## Tasks for this exercise
- 1) Render this sentence from the passage on the EV tweet dataset into Spanish: "These limitations were considered during analysis and interpretation."
- 2) Write the next part of the passage on the EV tweet dataset, picking up after its last line.

## Text
start
The collected dataset consists of 6000 English and 891 Turkish tweets. In the data analysis process, unnecessary characters, duplicate data, and meaningless expressions were removed in the text preprocessing stage; in addition, only the content that provided semantic integrity was used in the analysis. As a result of the cleaning process, the number of English tweets decreased to 5370, and the number of Turkish tweets decreased to 858. The resulting dataset was used in the sentiment analysis and topic modelling stages, contributing to the determination of public perception of EVs.

The final dataset used in the study consisted of 5370 English and 858 Turkish tweets after preprocessing. While this dataset provides a rich and diverse source of user opinions, it may also carry potential biases. For instance, certain demographic groups (e.g., younger, tech-savvy users) may be over-represented on social media platforms like X. Additionally, users expressing strong opinions are more likely to post about EVs, possibly skewing the dataset toward more polarised views. These limitations were considered during analysis and interpretation.

The sample dataset is shown in

Table 1. Sample dataset.
end
(Rows on where targets appear)
start
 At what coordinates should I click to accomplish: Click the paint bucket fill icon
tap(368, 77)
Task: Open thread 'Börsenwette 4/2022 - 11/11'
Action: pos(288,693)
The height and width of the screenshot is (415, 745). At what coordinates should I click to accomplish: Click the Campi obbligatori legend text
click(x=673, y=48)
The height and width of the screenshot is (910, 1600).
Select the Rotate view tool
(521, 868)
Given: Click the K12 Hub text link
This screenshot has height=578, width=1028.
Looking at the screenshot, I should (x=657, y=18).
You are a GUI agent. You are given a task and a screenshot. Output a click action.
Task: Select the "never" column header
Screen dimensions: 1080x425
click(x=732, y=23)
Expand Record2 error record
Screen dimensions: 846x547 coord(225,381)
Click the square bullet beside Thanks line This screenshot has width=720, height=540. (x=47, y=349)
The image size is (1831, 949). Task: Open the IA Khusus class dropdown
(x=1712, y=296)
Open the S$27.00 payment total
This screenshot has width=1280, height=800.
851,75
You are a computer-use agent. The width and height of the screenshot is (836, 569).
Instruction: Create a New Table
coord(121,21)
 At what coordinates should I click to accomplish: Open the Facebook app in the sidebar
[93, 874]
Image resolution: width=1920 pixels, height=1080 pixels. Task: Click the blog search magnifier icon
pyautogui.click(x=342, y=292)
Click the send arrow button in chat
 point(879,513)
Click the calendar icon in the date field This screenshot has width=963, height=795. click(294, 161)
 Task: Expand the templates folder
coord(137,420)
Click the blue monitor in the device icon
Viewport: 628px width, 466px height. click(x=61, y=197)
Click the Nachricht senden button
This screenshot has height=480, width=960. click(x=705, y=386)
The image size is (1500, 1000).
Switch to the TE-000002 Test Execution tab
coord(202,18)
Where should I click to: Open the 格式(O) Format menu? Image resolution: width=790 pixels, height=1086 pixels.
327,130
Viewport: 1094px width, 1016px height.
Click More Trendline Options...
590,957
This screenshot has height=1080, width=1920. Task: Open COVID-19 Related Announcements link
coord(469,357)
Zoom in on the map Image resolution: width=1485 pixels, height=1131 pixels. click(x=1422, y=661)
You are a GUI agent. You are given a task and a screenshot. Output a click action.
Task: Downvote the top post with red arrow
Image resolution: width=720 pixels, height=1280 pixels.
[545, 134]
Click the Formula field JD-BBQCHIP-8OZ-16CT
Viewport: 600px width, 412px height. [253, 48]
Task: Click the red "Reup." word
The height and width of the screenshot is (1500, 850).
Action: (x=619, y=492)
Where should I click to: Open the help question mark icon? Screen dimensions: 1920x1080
end
## Exercise results
- 1) Estas limitaciones se tuvieron en cuenta durante el análisis y la interpretación.

- 2)
Tweet	Language
Fully EVs are impractical for most people and will be replaced by some form of hybrid technology in the not-too-distant future.	Tr
Don’t buy an electric car, it explodes in an accident	Tr
I have a question for electric vehicle owners, let’s say the charging time is 1 h or there is a queue, isn’t that annoying?	Tr
If you want more EVs to be sold, you need to increase the penalties and sanctions against friends who park in front of charging stations. Otherwise, many people will not invest in EVs in this way. A scenario where charging is a problem would scare everyone.	Tr
The electric car market is moving very fast, although it is stressful, slowly everyone is looking hot	Tr
Visited China last year. Their electric car offerings are better, from a local perspective. More of the features they care about, significantly cheaper, better compatibility with charging stations, etc.	En
Electricity much cheaper than gasoline. Thanks for making electricity cheaper. It makes driving an electric car even better now!	En
Shifting gears from speed to sustainability, the high-performance sports car is giving way to eco-friendly EVs that accelerate the future of transport	En
BYD is growing fast here cuz oil prices are too expensive	En
Those electric cars are extremely dangerous due to the battery! I would never buy an electric car!	En

.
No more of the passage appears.